How to Beat a Recurrent Staph Infection Without Antibiotics

Disclaimer: This happened to me over 5 years ago and I can’t remember all the details. I’m also not a doctor. However, I had a recurring staff infection that I kicked after doing this. I believe what I had was staphylococcus aureus (staph) which is similar to MRSA.

I found out that someone I know may have a recurrent staph infection and it occurred to me that I didn’t make a note of how I ended up beating it.

I picked up a staph infection while travelling in South East Asia. It presented as boils or abscesses on the skin which were pretty painful and have left scars where they occurred.

For a period of a few months, it would go away, and then another one would pop up. This seemed to go on forever and repeated doses of strong antibiotics didn’t shift it.

How I Beat It

The first thing I did was appreciate that it’s a holistic issue – it’s about the whole body, not just the spot that the abscess or infection presents. Therefore, to combat this, you need to take a holistic approach. You need to build up your immunity to it, while also not letting it live and spread on the the outside of your body.

Internal Body

To keep your innards in top antibacterial condition, eat as much manuka honey as you can. The higher the rating, the more potent it is, however, make sure you’re buying real manuka honey. It’s honey, so it tastes good – have it on toast, in tea or just take spoonfuls on its own. You can also take tumeric tablets.

Both of these will help build up your immune system and your natural defence to it.

External Body

You want to give your skin an antibacterial wash as often as possible. In reality, during your daily shower is fine. Grab some tea tree oil based soap and shampoo. Tea tree oil is another natural product that has fantastic natural antibacterial properties.

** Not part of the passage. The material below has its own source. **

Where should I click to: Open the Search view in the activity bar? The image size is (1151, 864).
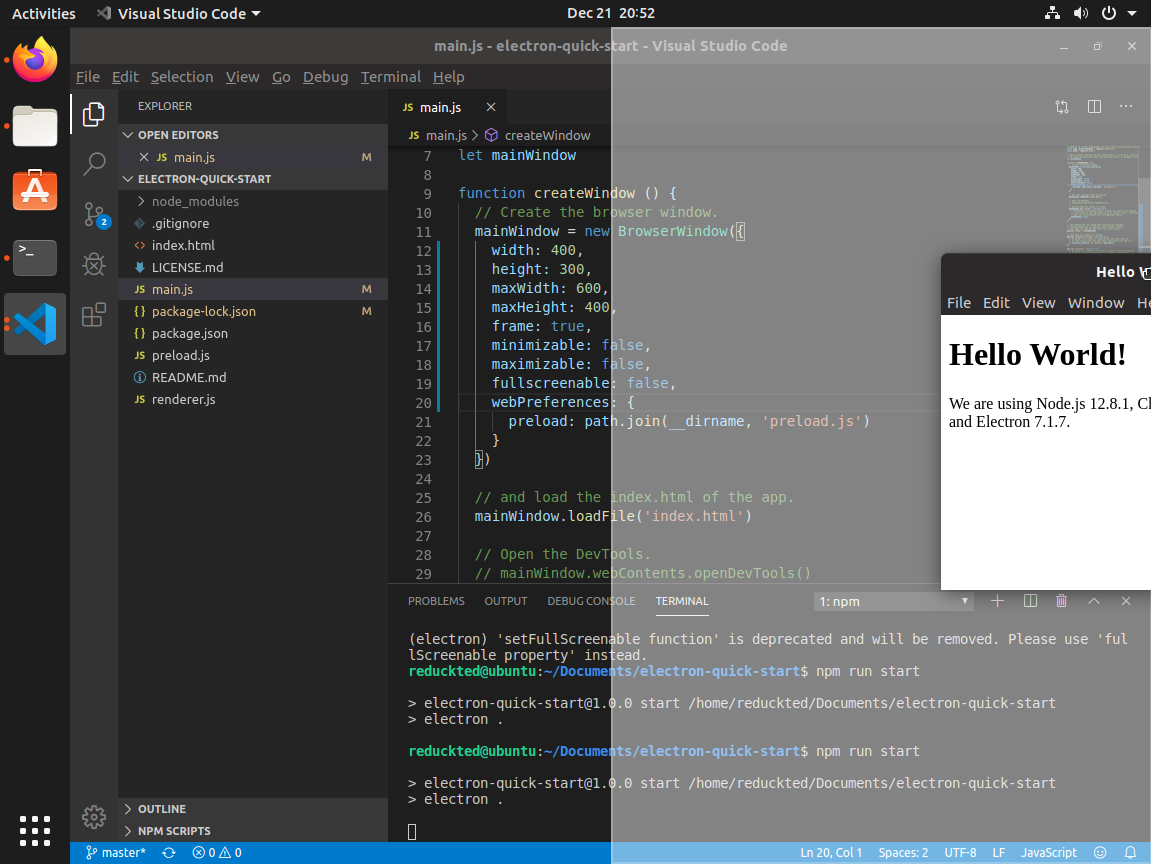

During the day, you can carry around some antibacterial hand cream if you want, although it does dry out your hands pretty badly.

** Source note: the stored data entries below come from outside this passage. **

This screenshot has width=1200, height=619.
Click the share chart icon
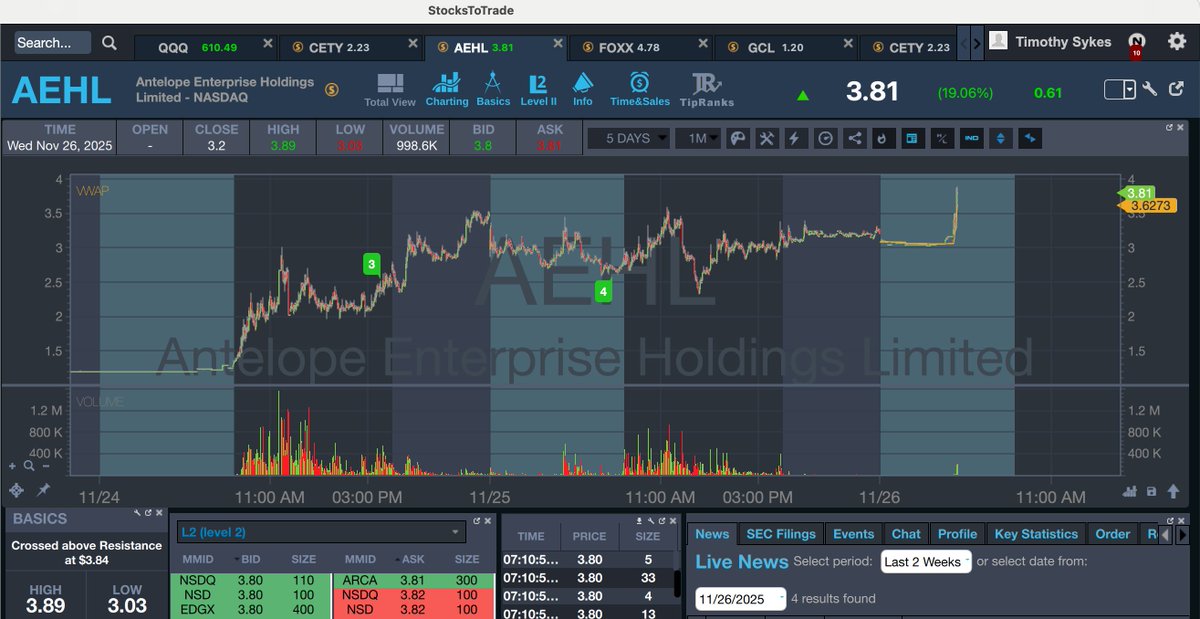pyautogui.click(x=853, y=138)
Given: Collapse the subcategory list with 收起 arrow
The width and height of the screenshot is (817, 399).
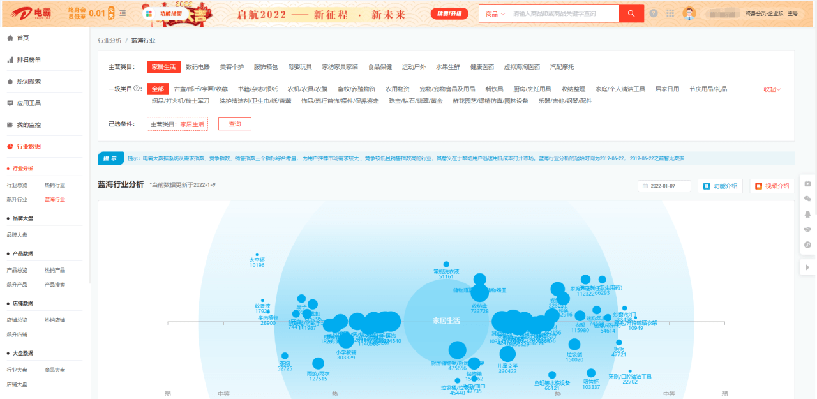Looking at the screenshot, I should click(772, 90).
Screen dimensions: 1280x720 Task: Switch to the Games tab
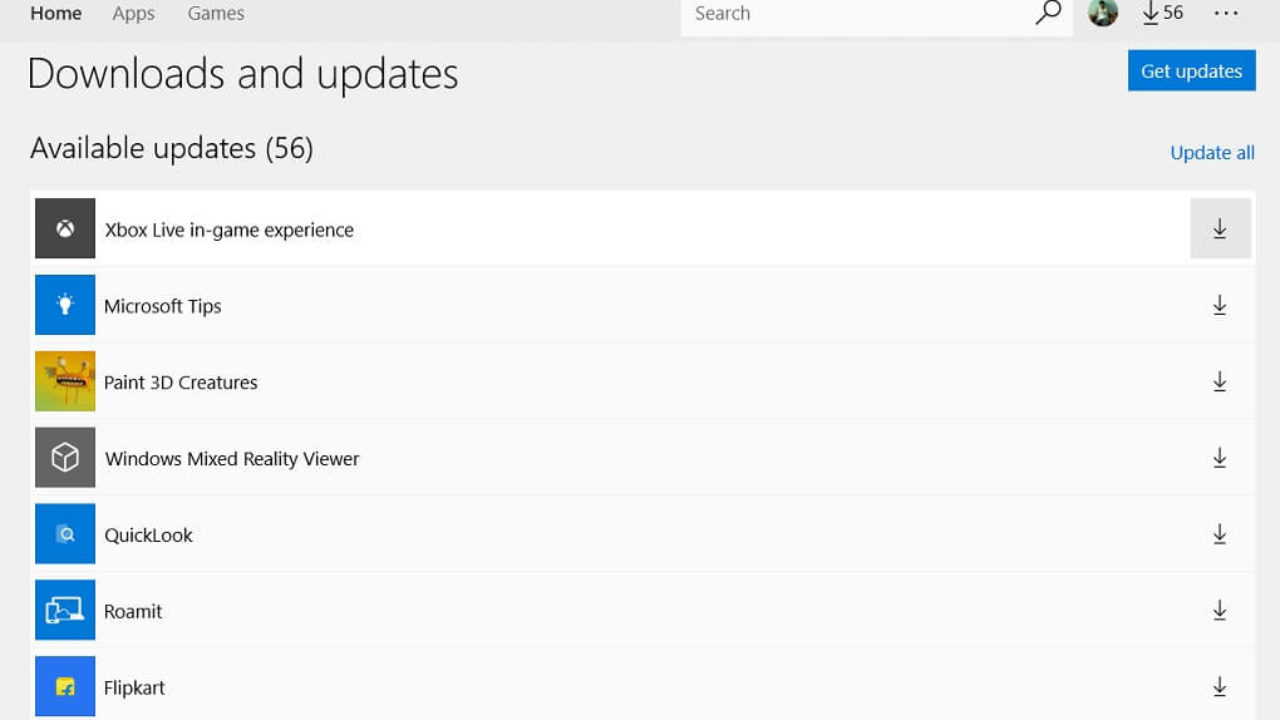pyautogui.click(x=216, y=14)
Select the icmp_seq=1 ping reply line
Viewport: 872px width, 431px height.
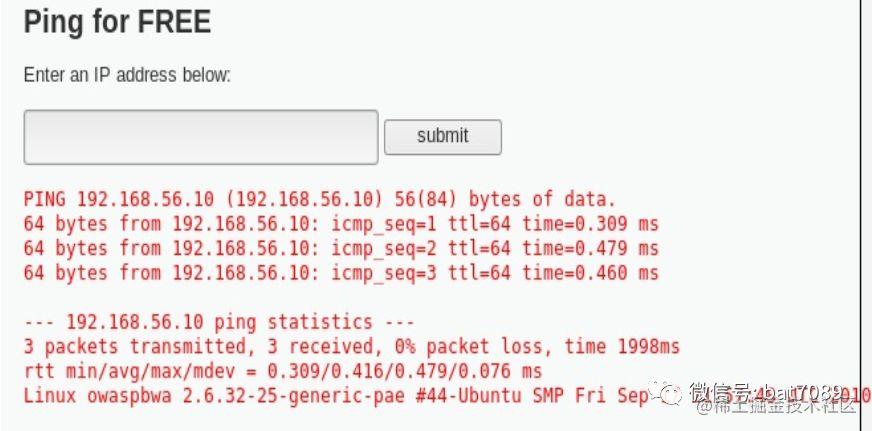click(341, 224)
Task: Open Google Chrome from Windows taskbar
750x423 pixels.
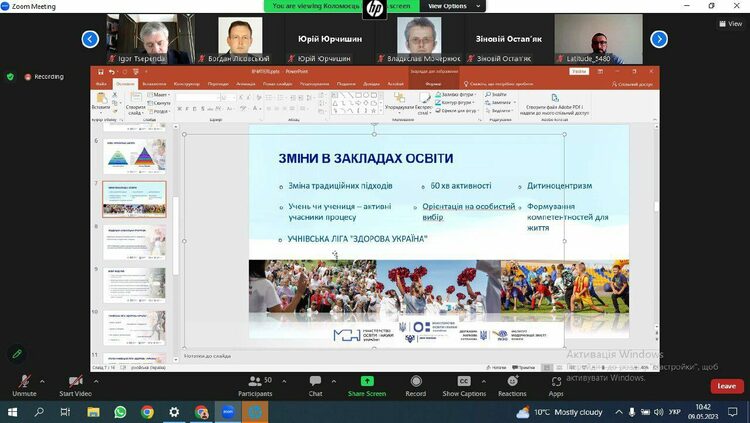Action: (147, 412)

It’s also important to note that the infection can live and hide in some parts of the body more easily than others. For example, inside your nose. If you touch or pick your nose, wash your hands afterwards. I believe armpits and some other areas are also prone to harbouring the infection.

You want to take a no-nonsense approach to ensuring that you do not let it live on your skin as much as possible, and if it is living there, that you don’t let it spread to other areas.

Clothes

Last but not least, your clothes, towels, bed sheets and anything else that touches your skin. When these things makes contact with your skin, they can easily pick up the infection, and store it for later. Wash them as often as you feel comfortable with some tea tree oil. You can add a few drops to your washing powder and pop it straight into the machine. You can buy pure oil quite cheap so it should last a while. Basically any wash you do, put some in there. Also, make an effort to not share clothes or towels with anyone, and to change them all regularly.

Good Luck

It can sound like a lot of work, or a pain, but if you stick with it for a few weeks, you’ll kick the staph infection forever. That was 5 years ago. Once I got serious about dealing with it properly and not just taking antibiotics, I’ve not had one since.

Hope this helps and good luck.

2 thoughts on “How to Beat a Recurrent Staph Infection Without Antibiotics

  1. I think Im dealing with one now. Came down with one right after a knee replacement in April. ER doc wouldn’t aspirate to test, just took blood samples and gave me an antibiotic scrip. I did ok for awhile, but my knee HURTS, and I wake up screaming with pain. Can an ER doc do an aspiration to test for infection?